##### Information given #####

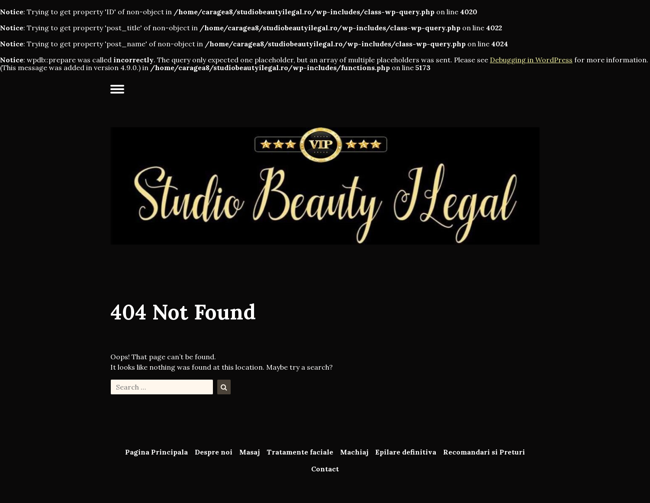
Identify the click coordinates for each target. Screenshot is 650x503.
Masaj (249, 452)
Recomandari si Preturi (484, 452)
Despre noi (213, 452)
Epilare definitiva (405, 452)
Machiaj (354, 452)
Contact (325, 469)
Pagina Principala (156, 452)
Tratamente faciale (300, 452)
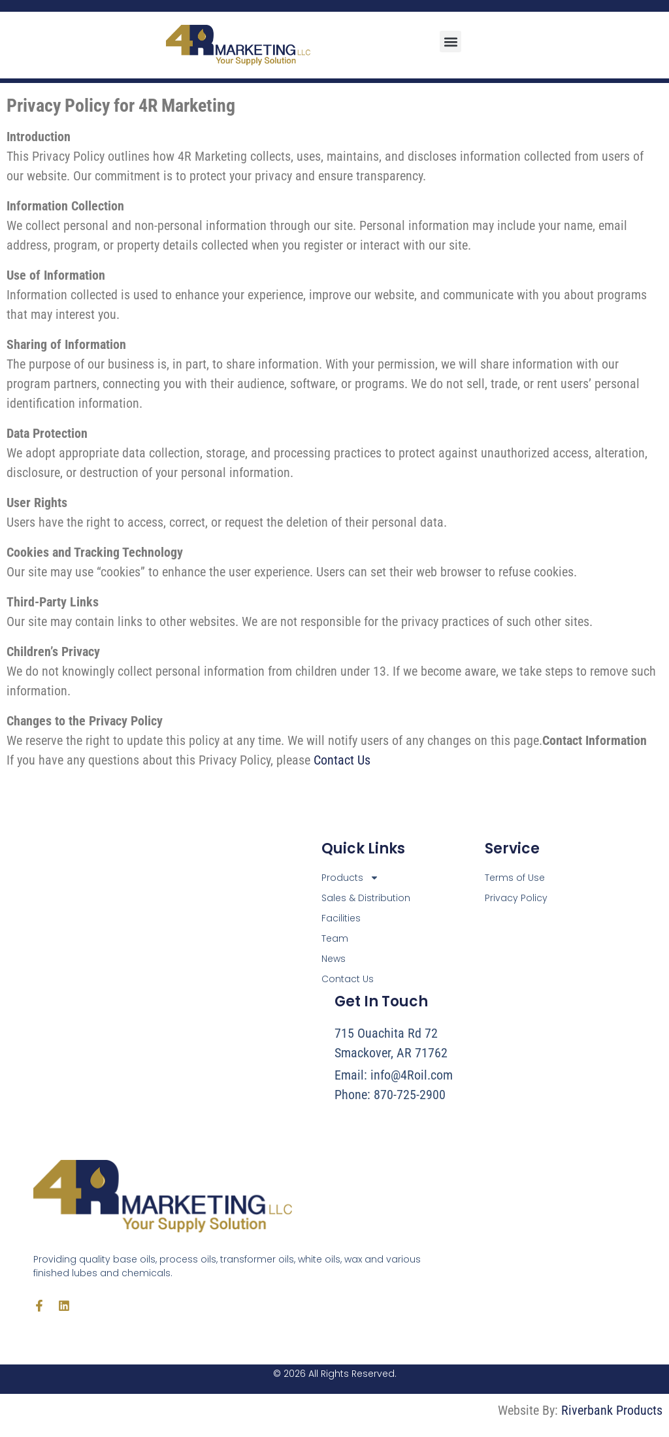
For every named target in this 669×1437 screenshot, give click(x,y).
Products (350, 878)
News (333, 958)
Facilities (341, 918)
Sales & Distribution (365, 897)
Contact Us (342, 760)
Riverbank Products (611, 1410)
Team (334, 938)
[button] (450, 41)
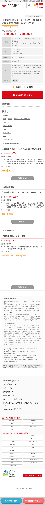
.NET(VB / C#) (33, 441)
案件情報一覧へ (11, 501)
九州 (12, 429)
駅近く (13, 140)
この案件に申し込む (22, 95)
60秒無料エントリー (33, 501)
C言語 (15, 80)
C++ (12, 438)
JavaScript (12, 444)
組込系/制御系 (7, 126)
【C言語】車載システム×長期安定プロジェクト (21, 149)
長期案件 (6, 140)
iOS (33, 450)
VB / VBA (12, 441)
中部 (33, 423)
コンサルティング (33, 462)
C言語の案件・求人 (26, 365)
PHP (33, 444)
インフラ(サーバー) (12, 459)
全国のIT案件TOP (13, 365)
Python (12, 450)
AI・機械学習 (12, 465)
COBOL (33, 456)
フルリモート (12, 420)
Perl (12, 447)
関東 (12, 423)
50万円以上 (7, 133)
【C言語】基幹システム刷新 (13, 236)
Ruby (32, 447)
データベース (12, 456)
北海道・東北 (32, 420)
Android (12, 453)
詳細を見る (22, 178)
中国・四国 (33, 426)
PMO (12, 462)
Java (12, 435)
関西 (4, 119)
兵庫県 (10, 119)
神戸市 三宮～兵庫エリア (22, 119)
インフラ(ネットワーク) (33, 459)
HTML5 (33, 453)
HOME (5, 365)
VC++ (32, 438)
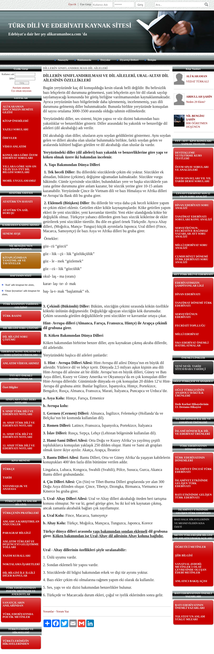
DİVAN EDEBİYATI (187, 294)
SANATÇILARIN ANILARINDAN (13, 604)
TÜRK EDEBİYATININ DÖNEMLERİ (190, 459)
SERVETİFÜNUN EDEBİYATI (186, 316)
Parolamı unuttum (21, 87)
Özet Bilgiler (10, 387)
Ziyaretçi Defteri (129, 59)
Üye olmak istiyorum (21, 91)
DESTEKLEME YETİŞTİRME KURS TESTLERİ (188, 155)
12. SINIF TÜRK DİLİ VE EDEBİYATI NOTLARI (19, 447)
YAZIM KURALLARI (16, 555)
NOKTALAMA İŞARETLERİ (21, 564)
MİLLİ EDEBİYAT (187, 334)
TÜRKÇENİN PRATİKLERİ (21, 513)
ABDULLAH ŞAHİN (199, 96)
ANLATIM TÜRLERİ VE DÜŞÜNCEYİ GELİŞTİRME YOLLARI (21, 544)
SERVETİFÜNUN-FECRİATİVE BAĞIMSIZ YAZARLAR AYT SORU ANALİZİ (191, 232)
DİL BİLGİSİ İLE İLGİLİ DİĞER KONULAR (19, 574)
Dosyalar (106, 59)
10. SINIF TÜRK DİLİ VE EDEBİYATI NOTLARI (19, 424)
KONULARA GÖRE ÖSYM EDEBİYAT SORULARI (20, 156)
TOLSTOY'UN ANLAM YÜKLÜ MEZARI (190, 618)
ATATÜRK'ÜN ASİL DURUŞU (15, 212)
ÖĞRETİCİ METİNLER (190, 547)
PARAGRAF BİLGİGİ (17, 533)
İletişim (152, 59)
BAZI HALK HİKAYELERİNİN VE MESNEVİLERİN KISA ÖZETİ (191, 523)
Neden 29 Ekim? (195, 102)
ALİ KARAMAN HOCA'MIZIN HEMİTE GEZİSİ (18, 109)
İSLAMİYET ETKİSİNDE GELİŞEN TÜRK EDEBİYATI (191, 483)
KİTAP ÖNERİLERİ (15, 121)
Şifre (12, 78)
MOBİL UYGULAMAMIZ (19, 180)
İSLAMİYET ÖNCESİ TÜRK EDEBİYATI (193, 470)
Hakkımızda (84, 59)
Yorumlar (48, 611)
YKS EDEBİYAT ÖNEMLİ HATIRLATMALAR (192, 344)
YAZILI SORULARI (15, 129)
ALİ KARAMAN (196, 76)
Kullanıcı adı (8, 74)
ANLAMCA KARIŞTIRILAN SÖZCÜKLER (21, 523)
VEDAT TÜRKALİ (197, 81)
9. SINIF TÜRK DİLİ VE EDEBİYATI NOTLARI (18, 413)
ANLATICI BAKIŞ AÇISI (191, 581)
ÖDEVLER (10, 138)
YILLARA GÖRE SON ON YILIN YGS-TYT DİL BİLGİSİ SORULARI (19, 169)
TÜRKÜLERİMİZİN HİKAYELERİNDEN (16, 642)
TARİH (7, 477)
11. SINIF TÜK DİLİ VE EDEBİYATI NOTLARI (18, 435)
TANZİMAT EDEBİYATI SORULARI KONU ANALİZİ (193, 218)
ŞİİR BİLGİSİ (184, 555)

#####

The problem:
Render every line of the items above as a Markdown table with two columns, "No." for the row number and "Entry" for the line, skipping any blank lines. Leave the pictures out of the table.

Solution for this task:
| No. | Entry |
|---|---|
| 1 | Identify the click coordinates for each target. Screenshot is 650x503. |
| 2 | Masaj (249, 452) |
| 3 | Recomandari si Preturi (484, 452) |
| 4 | Despre noi (213, 452) |
| 5 | Epilare definitiva (405, 452) |
| 6 | Machiaj (354, 452) |
| 7 | Contact (325, 469) |
| 8 | Pagina Principala (156, 452) |
| 9 | Tratamente faciale (300, 452) |
| 10 | For every named target in this 669×1437 screenshot, give click(x,y). |
| 11 | Products (350, 878) |
| 12 | News (333, 958) |
| 13 | Facilities (341, 918) |
| 14 | Sales & Distribution (365, 897) |
| 15 | Contact Us (342, 760) |
| 16 | Riverbank Products (611, 1410) |
| 17 | Team (334, 938) |
| 18 | [button] (450, 41) |
| 19 | .NET(VB / C#) (33, 441) |
| 20 | 案件情報一覧へ (11, 501) |
| 21 | 九州 (12, 429) |
| 22 | 駅近く (13, 140) |
| 23 | この案件に申し込む (22, 95) |
| 24 | 60秒無料エントリー (33, 501) |
| 25 | C言語 (15, 80) |
| 26 | C++ (12, 438) |
| 27 | JavaScript (12, 444) |
| 28 | 組込系/制御系 (7, 126) |
| 29 | 【C言語】車載システム×長期安定プロジェクト (21, 149) |
| 30 | 長期案件 (6, 140) |
| 31 | iOS (33, 450) |
| 32 | VB / VBA (12, 441) |
| 33 | 中部 (33, 423) |
| 34 | コンサルティング (33, 462) |
| 35 | C言語の案件・求人 (26, 365) |
| 36 | PHP (33, 444) |
| 37 | インフラ(サーバー) (12, 459) |
| 38 | 全国のIT案件TOP (13, 365) |
| 39 | Python (12, 450) |
| 40 | AI・機械学習 (12, 465) |
| 41 | COBOL (33, 456) |
| 42 | フルリモート (12, 420) |
| 43 | Perl (12, 447) |
| 44 | 関東 (12, 423) |
| 45 | 50万円以上 (7, 133) |
| 46 | 【C言語】基幹システム刷新 (13, 236) |
| 47 | Ruby (32, 447) |
| 48 | データベース (12, 456) |
| 49 | 北海道・東北 (32, 420) |
| 50 | Android (12, 453) |
| 51 | 詳細を見る (22, 178) |
| 52 | 中国・四国 (33, 426) |
| 53 | PMO (12, 462) |
| 54 | Java (12, 435) |
| 55 | 関西 (4, 119) |
| 56 | 兵庫県 (10, 119) |
| 57 | 神戸市 三宮～兵庫エリア (22, 119) |
| 58 | インフラ(ネットワーク) (33, 459) |
| 59 | HTML5 (33, 453) |
| 60 | HOME (5, 365) |
| 61 | VC++ (32, 438) |
| 62 | DİVAN EDEBİYATI (187, 294) |
| 63 | SANATÇILARIN ANILARINDAN (13, 604) |
| 64 | TÜRK EDEBİYATININ DÖNEMLERİ (190, 459) |
| 65 | SERVETİFÜNUN EDEBİYATI (186, 316) |
| 66 | Parolamı unuttum (21, 87) |
| 67 | Özet Bilgiler (10, 387) |
| 68 | Ziyaretçi Defteri (129, 59) |
| 69 | Üye olmak istiyorum (21, 91) |
| 70 | DESTEKLEME YETİŞTİRME KURS TESTLERİ (188, 155) |
| 71 | 12. SINIF TÜRK DİLİ VE EDEBİYATI NOTLARI (19, 447) |
| 72 | YAZIM KURALLARI (16, 555) |
| 73 | NOKTALAMA İŞARETLERİ (21, 564) |
| 74 | MİLLİ EDEBİYAT (187, 334) |
| 75 | TÜRKÇENİN PRATİKLERİ (21, 513) |
| 76 | ABDULLAH ŞAHİN (199, 96) |
| 77 | ANLATIM TÜRLERİ VE DÜŞÜNCEYİ GELİŞTİRME YOLLARI (21, 544) |
| 78 | SERVETİFÜNUN-FECRİATİVE BAĞIMSIZ YAZARLAR AYT SORU ANALİZİ (191, 232) |
| 79 | DİL BİLGİSİ İLE İLGİLİ DİĞER KONULAR (19, 574) |
| 80 | Dosyalar (106, 59) |
| 81 | 10. SINIF TÜRK DİLİ VE EDEBİYATI NOTLARI (19, 424) |
| 82 | KONULARA GÖRE ÖSYM EDEBİYAT SORULARI (20, 156) |
| 83 | TOLSTOY'UN ANLAM YÜKLÜ MEZARI (190, 618) |
| 84 | ATATÜRK'ÜN ASİL DURUŞU (15, 212) |
| 85 | ÖĞRETİCİ METİNLER (190, 547) |
| 86 | PARAGRAF BİLGİGİ (17, 533) |
| 87 | İletişim (152, 59) |
| 88 | BAZI HALK HİKAYELERİNİN VE MESNEVİLERİN KISA ÖZETİ (191, 523) |
| 89 | Neden 29 Ekim? (195, 102) |
| 90 | ALİ KARAMAN HOCA'MIZIN HEMİTE GEZİSİ (18, 109) |
| 91 | İSLAMİYET ETKİSİNDE GELİŞEN TÜRK EDEBİYATI (191, 483) |
| 92 | KİTAP ÖNERİLERİ (15, 121) |
| 93 | Şifre (12, 78) |
| 94 | MOBİL UYGULAMAMIZ (19, 180) |
| 95 | İSLAMİYET ÖNCESİ TÜRK EDEBİYATI (193, 470) |
| 96 | Hakkımızda (84, 59) |
| 97 | Yorumlar (48, 611) |
| 98 | YKS EDEBİYAT ÖNEMLİ HATIRLATMALAR (192, 344) |
| 99 | YAZILI SORULARI (15, 129) |
| 100 | ALİ KARAMAN (196, 76) |
| 101 | Kullanıcı adı (8, 74) |
| 102 | ANLAMCA KARIŞTIRILAN SÖZCÜKLER (21, 523) |
| 103 | VEDAT TÜRKALİ (197, 81) |
| 104 | 9. SINIF TÜRK DİLİ VE EDEBİYATI NOTLARI (18, 413) |
| 105 | ANLATICI BAKIŞ AÇISI (191, 581) |
| 106 | ÖDEVLER (10, 138) |
| 107 | YILLARA GÖRE SON ON YILIN YGS-TYT DİL BİLGİSİ SORULARI (19, 169) |
| 108 | TÜRKÜLERİMİZİN HİKAYELERİNDEN (16, 642) |
| 109 | TARİH (7, 477) |
| 110 | 11. SINIF TÜK DİLİ VE EDEBİYATI NOTLARI (18, 435) |
| 111 | TANZİMAT EDEBİYATI SORULARI KONU ANALİZİ (193, 218) |
| 112 | ŞİİR BİLGİSİ (184, 555) |